There is both theoretical and empirical work suggesting that individuals work harder when in smaller groups [31,38-40]. For example, Cronin & Stumpe [40] showed that individuals in smaller groups have different strategies during collective actions, compared to individuals in larger groups. This work, with Myrmecina nipponica ant colonies shows that smaller groups work harder during assessment and transportation of nest-mates to new nest sites. Temnothorax albipennis colonies actively manage the size of the workforce during this initial search phase of an emigration, depending on their current housing conditions and when the collective scouting effort is lower, meaning the number of ants scouting is smaller, the individual effort in each bout increases.

Finding a suitable home is essential for an animal’s survival and reproductive success, hence distinguishing between a low-value and a high-value home is crucial. Several animals have been shown to be able to assess several nests and make the appropriate decision. For instance, female bats can rank nests according to their internal temperature [41], while for some birds food availability in the vicinity of a nesting cavity seems to be the deciding factor [42]. Temnothorax albipennis ants monitor attributes such as entrance size, height and light levels and for this study we used different combinations of these attributes to assemble a ranking of nest values [21].

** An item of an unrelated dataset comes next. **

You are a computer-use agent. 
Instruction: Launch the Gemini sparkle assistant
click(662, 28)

One might imagine that the qualities of the different nests we have used are equally distant from one another; however that might not be the perception of the ants. It seems clear from these results that the difference between Poor and Satisfactory nests (different entrance sizes) and the difference between Good and Excellent nests (different levels of light exposure) are far greater than the differences between Satisfactory, Medium and Good. This may explain why in cases such as number of bouts, total path length and bout instantaneous speed, the fit to a cubic trend is also significant. Because, Satisfactory, Medium and Good nest values are closer to each other in comparison to either Poor or Excellent, there is a slight deviation in the overall linear trends. Previous research has shown which attributes colonies prefer in a nest and in what order, so we can definitely rank these five nests by value [21]. However, we do not know what absolute value ant colonies assign to each attribute and how much each nest differs, as perceived by the ants, from the others remains unclear.

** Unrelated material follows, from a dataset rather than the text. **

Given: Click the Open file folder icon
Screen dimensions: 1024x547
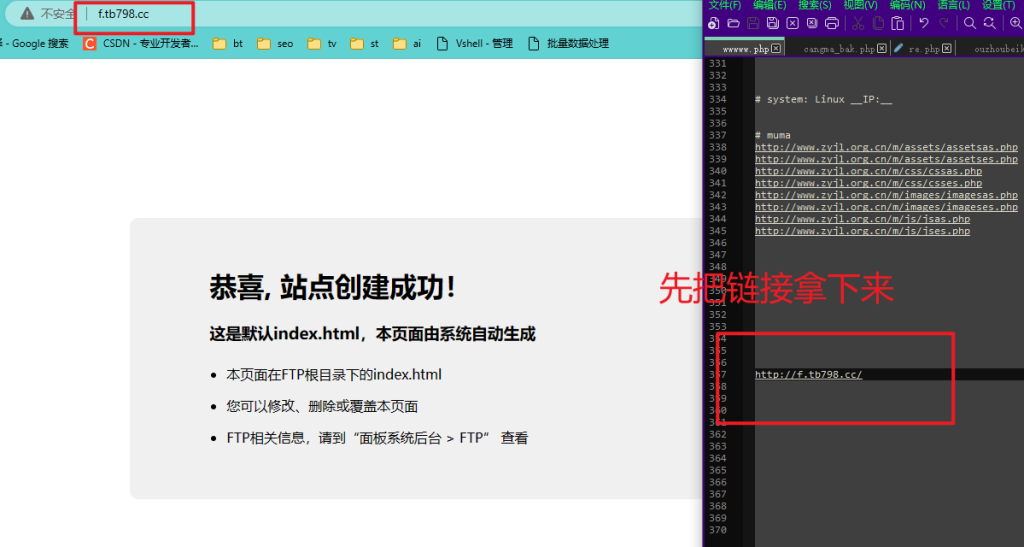Looking at the screenshot, I should click(733, 23).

This work builds on previous research showing how colonies can effectively respond to their environment and allocate the appropriate proportion of ants to a specific task, since all else being equal, the differences observed in the colonies have to be attributed to differences in nest value [24,25,43]. Here, we also show how individuals compensate for changes in the number of workers performing a task at a given time. That individuals of this species seem to work harder when in smaller groups is not new. Dornhaus et al. [31] showed that during nest emigration, workers of larger colonies had a lower workload in comparison to smaller colonies [31]. Furthermore, it has also been shown how variation in individual responses underpins the adaptive collective response of the colony albeit in discrete tasks such as fanning and carrying of nest-mates. Hence bumblebees will stop fanning once their nest temperature reaches the desired value and ants will cease carrying once they have arrived at their destination [30,44]. The novelty of this study is that we are focusing on scouting in the absence of a target nest and so the task is open-ended, and individuals must decide when to stop scouting before the task is completed. Furthermore, we show that the balance between workforce size and per capita work effort is actively controlled as a consequence of the environmental conditions. Increasing group size improves the ability to choose the most rewarding resources [45] and when the need to find a better resource is greater, colonies actively control the scouting effort by adjusting which individuals are actively scouting and how much work such individuals perform in each bout. Hence, the collective pattern observed might be the result of both variation in the amount of scouting and of behavioural flexibility of individual ants.